Heather, I love you. Always have, always will. I am STILL laughing at the Donette's pictures. Drink the coffee...do the heroin, do the crack...you still make beautiful babies.
Talon, your story is heartbreaking and beautiful!
Thu, 2009-05-28 20:12
I think I was more relaxed with my first, honestly, despite several pre-term labor worries.
My second pregnancy I rented a fetal heart monitor. And I would do it for a third. THAT'S how neurotic I get. I really get all sorts of crazy, like SERIOUSLY mentally crazy, when I'm pregnant with ridiculous irrational fears. Both times I was pregnant I was convinced someone was trying to poison me. (Different person each pregnancy.) Funny thing is, I was almost sure I was being irrational but I couldn't convince myself of it. Ugh, and then the panic induced by the triple screen test that I agreed to during my 2nd. That alone was a good month's worth of panic.
But active-wise, I was definitely more active with my 2nd as I was working full-time and going to school full-time. I eventually had to take a semester off from school cause 2 programming classes + calculus + pregnant brain = crying disaster.

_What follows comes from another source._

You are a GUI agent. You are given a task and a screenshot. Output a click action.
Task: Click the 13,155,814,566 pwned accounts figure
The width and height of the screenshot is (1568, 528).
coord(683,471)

Maybe when I decide to go for #3, I'll calm the heck down (aside from the monitor rental part).
Fri, 2009-05-29 10:37
I've been pregnant twice. The first time, I was nervous but excited. And sad when I miscarried, but I knew there was no reason to think it would happen again. The second time, I was even more nervous, trying to do everything right - and miscarried anyway. So for me, I think if I am lucky enough to get pregnant again, I will be a frickin wreck throughout. I will never be able to not worry about those little aches and pains, because two separate times they signaled the end. I am so jealous of women who can relax about it, since I don't think I ever can.
Fri, 2009-05-29 16:30
this was a great episode
Fri, 2009-05-29 20:47
I am currently 30 weeks into my 2nd pregnancy - this time with twins. It is technically my 6th pregnancy as I had 4 miscarriages in between my daughter's birth and this time around.
Such a different situation for so many reasons. The main thing I have allowed myself is to slow down - way down with this pregnancy. I'm not on bedrest or anything and in fact, the babies are growing very well. I've had no health issues. Even so, I make sure to lie down whenever I get the chance, even if I'm not especially tired (which is almost never). I allow myself to eat whenever I want. I'm already bigger than I was when I gave birth to my first but it's different - my stomach just sticks out way more.
Sadly, I allowed myself to panic almost uncontrollably in the first trimester. Suddenly my heart beat would race and I would be short of breath - I would lie in bed wondering when I was going to start bleeding. As irrational as I knew it was, I did call my midwife for support and that helped. This is more than just 2nd pregnancy stuff though - this is the stuff of having suffered tragedies or losses so I'm not sure how much it directly applies to the current topic.
I have been a vegetarian for about 10 years and that kind of flew out the window this time. I craved meat - the fast food kind - in my 1st trimester and now I eat burgers, steak and some chicken - even some lunch meat, although I do heat that up before I eat it. Have had no desire to drink anything hot like tea or coffee - but I do occasionally have a few sips of my husband's beer - for some reason it tastes good.
I worked throughout my first pregnancy and now I am at home with a 3 year old - so still active, but immersed in trying to get her potty trained so she can go to a summer program in 3 weeks...help! Pain in the arse.
I put the books down (except for one on twins but even that I read with a large grain of salt), don't look at all the websites, or listen to all of the "advice" I did with my first. (was that really advice? Most of it seemed like threats) I'm allowing myself to now think about some other things than just being pregnant.
Sat, 2009-05-30 05:39
Ugg, I cant even think about having a 2nd one. I suck.